Nella maggior parte dei riscaldatori a infrarossi, c’è sempre un punto che prima o poi si danneggia: proprio nel punto in cui il filo di rame è collegato all’elemento riscaldante. Se questo elemento di sigillatura si deteriora, l’umidità può penetrare all’interno del dispositivo. Se l’isolamento diventa fragile, si verifica un cortocircuito. Non è certo una situazione ideale.
Il problema con i sigilli “economici”
La maggior parte dei riscaldatori economici utilizza semplicemente colla di scarsa qualità o silicone di bassa qualità per sigillare le parti interessate.
Ma ecco il problema: questi riscaldatori sono sottoposti a cicli termici continui, ovvero passano da temperature elevate a temperature basse. Con il tempo, quella colla economica si indurisce e si crepano. Chiamiamo questo fenomeno “indurimento”, ma in pratica il sigillo diventa semplicemente fragile. Quando si rompe, l’ossigeno e il vapore entrano in contatto con i fili di rame. Questi si ossidano e si distruggono, e così il riscaldatore diventa soltanto un oggetto inutile.
Noi procediamo diversamente: utilizziamo sigilli in vetro-metallo ad alta temperatura o materiali ceramici speciali. Perché? Perché questi materiali si espandono e contraggono alla stessa velocità del tubo di quarzo. Quando il riscaldatore raggiunge la temperatura massima, il sigillo rimane al suo posto, senza creare alcun spazio tra i fili.
Mantenere la sicurezza
Non si tratta solo di far durare più a lungo il riscaldatore, ma anche di garantire la sicurezza.
Quando l’isolamento si scioglie o si crepa a causa del calore, i fili conduttori finiscono per essere troppo vicini l’uno all’altro. In un bagno pieno di vapore, l’umidità agisce come un “ponte” per la corrente elettrica. È così che si verificano gli incendi.
Per evitare questo, utilizziamo un approccio in tre fasi: innanzitutto, utilizziamo connettori meccanici per una migliore tenuta; successivamente, utilizziamo materiali dielettrici ad alta temperatura; infine, avvolgiamo tutto con un rivestimento termoresistente.

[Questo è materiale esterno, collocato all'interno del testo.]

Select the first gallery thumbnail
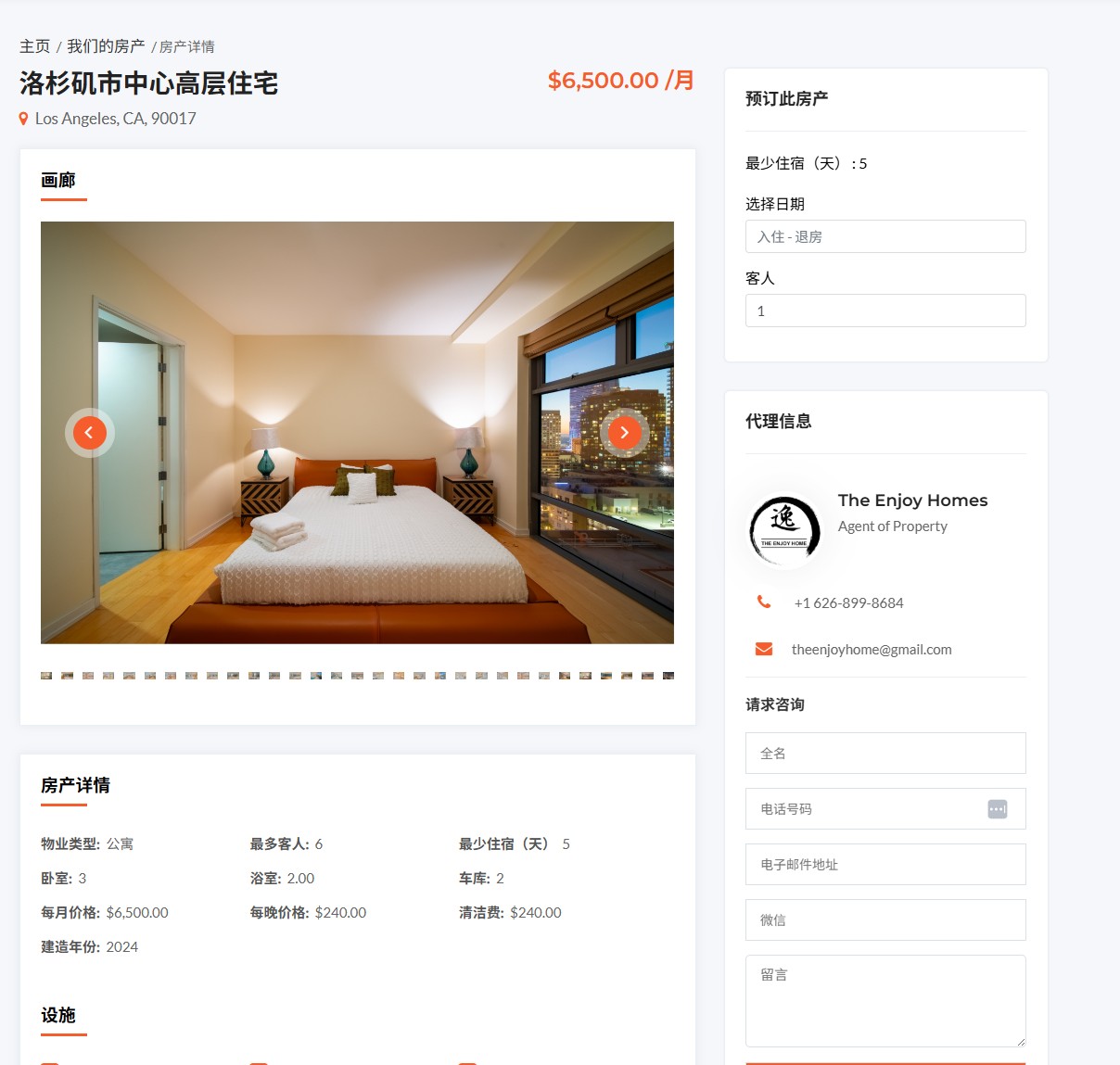The height and width of the screenshot is (1065, 1120). [46, 676]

Forse è un po’ esagerato, ma in questo modo il percorso elettrico rimane isolato, anche se il rivestimento esterno viene esposto al vapore e agli spruzzi d’acqua.
Un consiglio per l’installazione
C’è però un compromesso da considerare: poiché i nostri sigilli sono molto resistenti, i fili di rame diventano un po’ più rigidi rispetto a quelli presenti nei modelli economici.
Non piegateli troppo bruscamente.
Se costringete il filo in angoli stretti, potreste rovinare il sigilla appena installato. Date invece ai fili uno spazio sufficiente per muoversi liberamente. In questo modo, il riscaldatore durerà anni.